From the Israelis’ point of view, this is a story they should want to have die as quickly as possible. Beating up on Stephen Hawking is not the way to win friends; as Chemi Shalev puts it in Haaretz, “Not only is a campaign against Hawking bound for defeat, as any PR expert will tell you, but its fallout will be compounded the more that the protests are aimed at his physical disabilities.”

But some people just can’t help themselves. The conference chairman described the boycott as “outrageous and improper”, and said that “The imposition of a boycott is incompatible with open, democratic dialogue.”

As a description of an organised blanket boycott of Israeli institutions and academics (of the sort some Palestinians have encouraged) that criticism would make sense. But so far there is no evidence that Hawking supports any such sweeping tactic, and one person deciding not to go to a conference is not an “imposition” of anything. In any case, the conference concerned is only loosely speaking an academic conference; it’s sponsored by Israel’s president, and is described by Noam Sheizaf as “an annual celebration of the Israeli business, political and military elites, whose purpose is unclear at best.”

Mind you, it wasn’t just the Israelis who were making themselves look silly; Cambridge University, Hawking’s employer, originally claimed that Hawking had declined to attend for health reasons, later having to apologise for the “confusion”.

Once you’ve read up on that, you can turn a little closer to home and read the statement by the Australian Jewish Democratic Society, which has been threatened with disaffiliation from the Jewish Community Council of Victoria for having organised a campaign to boycott products from the Israeli settlements on the West Bank.

The view from the Israeli right, which at least some in the JCCV appear to endorse, is that this is indistinguishable from a boycott of Israel itself: it’s fundamental to Likud’s position that the settlements should be treated as an integral part of Israel.

But of course the reality is that the settlements are on occupied territory, in violation of the express terms of the Fourth Geneva Convention. They are also, in purely practical terms, an obstacle to any peace settlement, since their relentless growth restricts the land available for a Palestinian state.

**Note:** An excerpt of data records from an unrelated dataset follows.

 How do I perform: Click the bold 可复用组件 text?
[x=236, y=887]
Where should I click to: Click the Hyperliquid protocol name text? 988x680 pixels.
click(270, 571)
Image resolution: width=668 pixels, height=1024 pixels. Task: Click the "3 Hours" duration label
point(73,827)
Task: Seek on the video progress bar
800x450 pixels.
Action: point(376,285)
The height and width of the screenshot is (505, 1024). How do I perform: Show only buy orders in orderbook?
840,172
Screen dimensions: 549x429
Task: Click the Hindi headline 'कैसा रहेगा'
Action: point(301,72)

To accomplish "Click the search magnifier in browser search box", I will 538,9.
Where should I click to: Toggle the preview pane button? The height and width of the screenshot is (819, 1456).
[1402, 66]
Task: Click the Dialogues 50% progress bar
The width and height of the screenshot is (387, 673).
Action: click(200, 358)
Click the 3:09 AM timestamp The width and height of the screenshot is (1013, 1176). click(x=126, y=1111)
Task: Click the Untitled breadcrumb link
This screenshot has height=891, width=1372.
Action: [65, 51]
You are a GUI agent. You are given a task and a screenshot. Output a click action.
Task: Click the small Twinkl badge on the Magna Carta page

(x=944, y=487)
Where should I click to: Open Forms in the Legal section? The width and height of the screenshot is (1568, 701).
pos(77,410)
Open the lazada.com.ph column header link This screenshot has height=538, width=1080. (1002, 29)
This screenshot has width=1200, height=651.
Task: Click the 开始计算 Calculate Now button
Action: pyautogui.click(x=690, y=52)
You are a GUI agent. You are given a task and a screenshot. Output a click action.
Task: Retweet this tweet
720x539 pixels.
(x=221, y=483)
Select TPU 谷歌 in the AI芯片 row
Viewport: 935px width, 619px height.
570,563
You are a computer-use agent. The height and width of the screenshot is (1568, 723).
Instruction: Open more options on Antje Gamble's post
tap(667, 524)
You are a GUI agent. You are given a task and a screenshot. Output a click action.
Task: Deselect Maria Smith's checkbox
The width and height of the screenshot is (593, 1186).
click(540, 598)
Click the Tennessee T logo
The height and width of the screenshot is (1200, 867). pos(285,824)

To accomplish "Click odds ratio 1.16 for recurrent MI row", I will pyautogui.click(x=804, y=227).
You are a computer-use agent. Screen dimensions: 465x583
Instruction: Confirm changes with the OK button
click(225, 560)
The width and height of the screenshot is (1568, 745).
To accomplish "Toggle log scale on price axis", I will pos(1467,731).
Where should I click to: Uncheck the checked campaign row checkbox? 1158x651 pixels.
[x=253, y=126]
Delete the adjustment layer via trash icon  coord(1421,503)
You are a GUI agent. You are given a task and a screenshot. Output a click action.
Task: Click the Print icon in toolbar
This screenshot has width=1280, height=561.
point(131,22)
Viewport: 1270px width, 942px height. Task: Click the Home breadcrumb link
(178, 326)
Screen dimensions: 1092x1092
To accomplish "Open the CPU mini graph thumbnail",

The counter-argument is often made that there are much more serious obstacles to Mid-East peace (such as Palestinian intransigence of one sort of another), so harping on the settlements is naive at best or at worst suggests bad faith and even anti-Semitism.

But this misses the point. Whether or not the settlements are the most serious obstacle, it is beyond dispute that they are an obstacle, and one that the Israeli government could address immediately (at least to the extent of stopping their expansion). Other obstacles may raise other difficulties, but this particular obstacle only exists because the Israeli government has chosen to let it exist: a choice that calls into question its commitment to peace.

A publicity campaign, such as that by the AJDS, to focus public opinion on that fact seems to me to be a perfectly reasonable tactic. It doesn’t amount to being anti-Israel (much less anti-Jewish) unless you think that peace is somehow contrary to Israel’s interests.

Reports on Monday indicated that an unofficial freeze on new settlement construction has been in place since Barack Obama’s visit to Israel in March. If true, that would at least be a step forward in the peace process – one that might not have been taken without the sort of pressure that international campaigns can apply.